The following article is a slightly revised translation of an essay originally published in German as “Konversion zwecks Konservation: Eine Standortbestimmung des Christentums dies- und jenseits des Atlantik anlässlich Ayaan Hirsi Alis Bekehrung,” in casa|blanca 1/2024. Translated by the author.

In a nod to the Book of Revelation, “The Four Horsemen (of the Anti-Apocalypse)” was the playful moniker chosen for themselves by Sam Harris, Richard Dawkins, Dan Dennett, and Christopher Hitchens when they gathered for their first joint discussion around 2007. The quartet soon became known for its sharp polemics not only against religious fundamentalism but against religion in general.

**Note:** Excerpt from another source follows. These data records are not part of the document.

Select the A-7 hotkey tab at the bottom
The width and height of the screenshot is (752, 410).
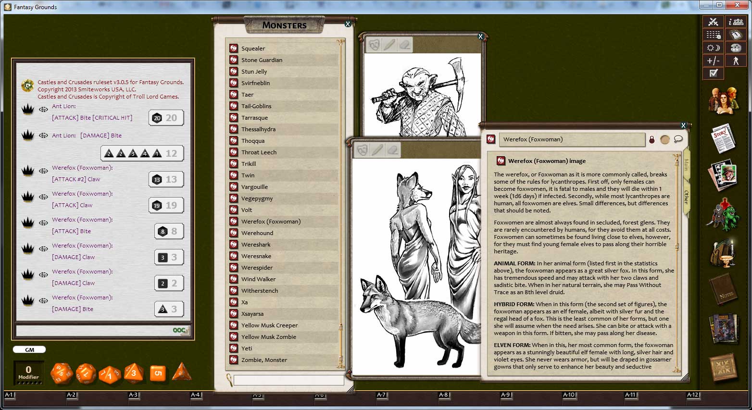[x=381, y=395]
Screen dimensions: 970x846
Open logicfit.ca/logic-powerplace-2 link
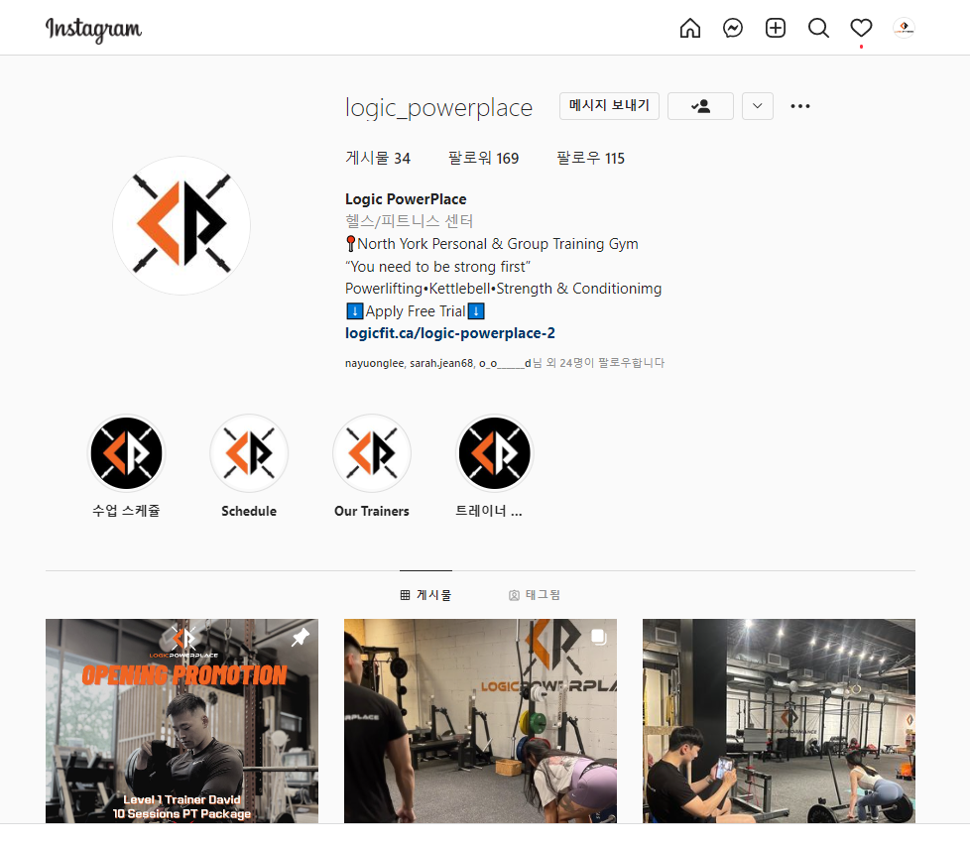449,333
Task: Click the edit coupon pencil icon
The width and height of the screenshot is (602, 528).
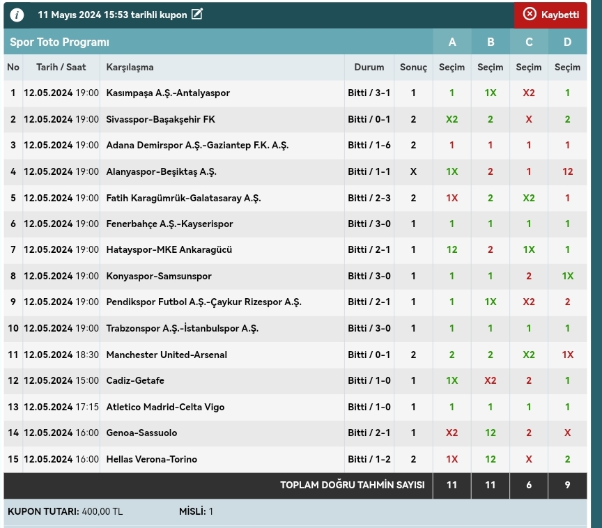Action: coord(197,14)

Strangely unconcerned with the wide range of theoretical as well as historical developments that have challenged the basic premises of Enlightenment rationalism over the past 250 years—from Adorno to the atomic bomb—they prided themselves on promoting a strictly scientific outlook on the world, be it against veritable religious fanaticism or ultimately any kind of speculative thought.

The Fifth Horsewoman

For many years, the Dutch-American politician Ayaan Hirsi Ali was considered a key figure in the movement known as New Atheism. Growing up in Somalia, Saudi Arabia, Ethiopia, and Kenya, she received an orthodox Islamic education and, as a teenager, associated with the Muslim Brotherhood before eventually fleeing a forthcoming forced marriage by illegally entering the Netherlands in the early nineties. There, she became an apostate and began to engage in political activism. As an uncompromising critic of Islam, she not only faced accusations of Islamophobia but also a constant threat to her life, which peaked after Theo van Gogh, with whom she had made the short film Submission (Part I) about Islam’s degradation of women, was murdered by an Islamist in 2004. The attacker, a Moroccan-Dutch dual citizen born in Amsterdam, had pinned a note with a death threat to Hirsi Ali on the victim’s clothing. She was forced to go into hiding. The price she paid for openly confronting Islam, rather than resorting to nebulous generalizations that make all religions appear as mere shades of the same gray, distinguished Hirsi Ali from antitheists like the biologist Richard Dawkins. Nonetheless, there was a proximity to the “four horsemen.” They appeared on the same YouTube channels and participated together in conferences such as the Global Atheist Convention, where Dawkins gave Hirsi Ali the nickname “Fifth Horsewoman” in 2012.

It came as no surprise, then, that her fellow New Atheists were quite perplexed when the critic of Islam announced in November 2023 that she had converted to Christianity. In an essay titled “Why I Am Now a Christian,” echoing Bertrand Russell’s famous “Why I Am Not a Christian,” she explained the reasoning behind her decision: With the expansionist authoritarianism of Russia and China, along with the rise of global Islamism and woke ideology, liberal Western democracies face three interconnected, internal and external threats. Hirsi Ali attributes the West’s weaknesses on all these fronts, at least in part, to a disorientation regarding what fundamentally holds the West together: “The response that ‘God is dead!’ seems insufficient,” Hirsi Ali states. “So, too, does the attempt to find solace in ‘the rules-based liberal international order.’ The only credible answer, I believe, lies in our desire to uphold the legacy of the Judeo-Christian tradition.” According to her, this legacy ought to be understood as an ensemble of “ideas and institutions designed to safeguard human life, freedom and dignity—from the nation state and the rule of law to the institutions of science, health and learning.” Consequently, the process of secularization that made these modern institutions possible in the first place is presented not as a development in opposition to Christianity but as one that emerged within and through it: “Unlike Islam, Christianity outgrew its dogmatic stage.” In stark contrast to the historical interpretation of her former neo-atheist allies, who conceive of modern freedoms as having been won in bloody battles against Christian orthodoxy, Hirsi Ali understands the church as a forerunner of liberalism.